Problemy rozpoczęły się około 15 minut po starcie Boeinga 777-200 z portu lotniczego Los Angeles. Maszyna leciała docelowo do Szanghaju. Z powodu awarii silnika pilot musiał jednak zawrócić, a wcześniej dokonać zrzutu paliwa.
Zrzut został wykonany nad pięcioma szkołami podstawowymi i jednym liceum.
Jak podały lokalne władze, uczniowie z co najmniej jednej placówki w trakcie lądowania awaryjnego znajdowali się na placu zabaw. Zarówno podopieczni jak i personel, skarżyli się na problemy z oddychaniem i podrażnienia skóry. Udzielono im doraźnej pomocy medycznej. Na szczęście nie było konieczności hospitalizacji.
Rzecznik portu lotniczego Heath Montgomery przekazał, że żaden z pasażerów nie został ranny, a samo lądownie boeinga przebiegło bezpiecznie.
ZOBACZ TEŻ:Latami UKRYWANO tę chorobę! Gwiazda Świata według Kiepskich cierpi na…

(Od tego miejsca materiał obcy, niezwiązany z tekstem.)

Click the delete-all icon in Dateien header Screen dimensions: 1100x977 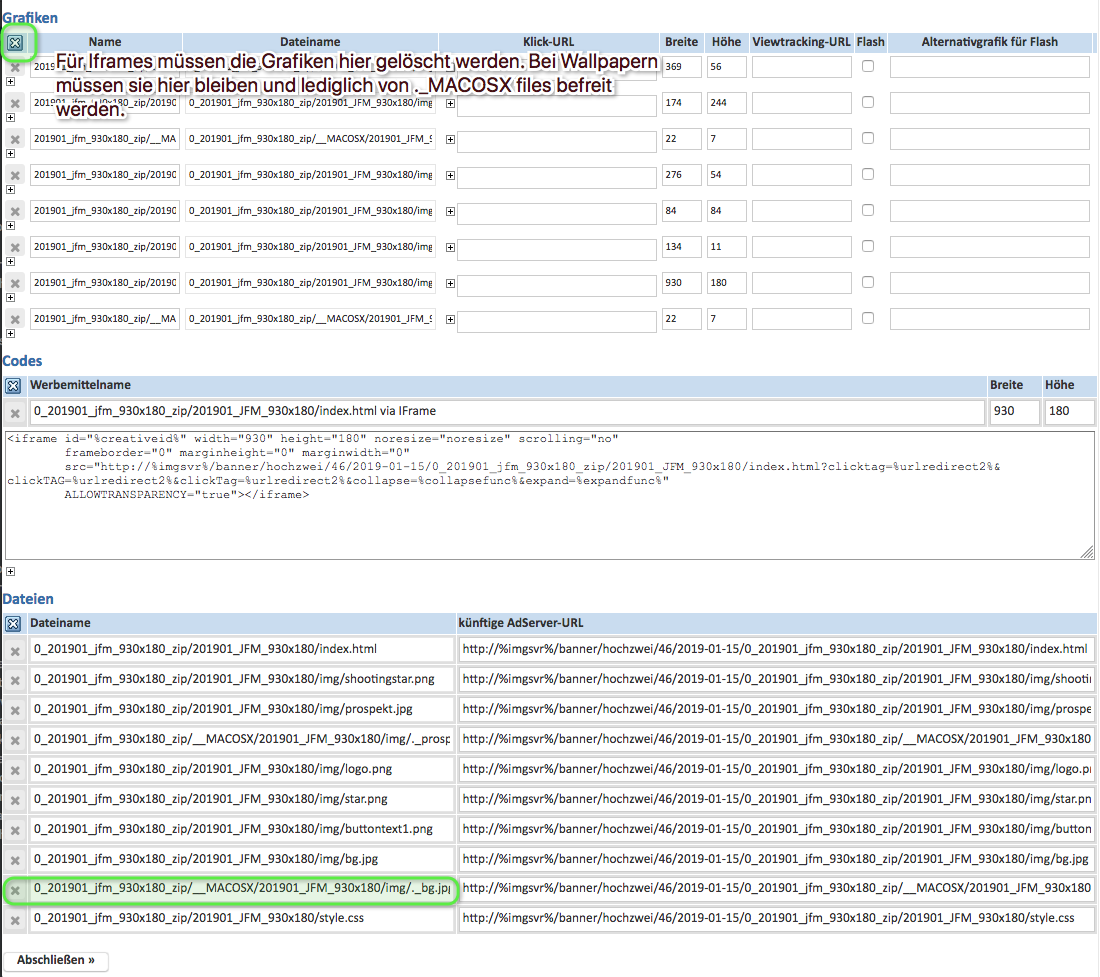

Jak podaje federalna służba ds. lotnictwa, zgodnie z przepisami zrzut paliwa powinien odbywać się „nad specjalnie do tego wybranymi niezaludnionymi terenami, zazwyczaj na dużych wysokościach”. Śledztwo wyjaśni, czemu tym razem było inaczej i cała operacja naraziła na szwank zdrowie mieszkańców Los Angeles.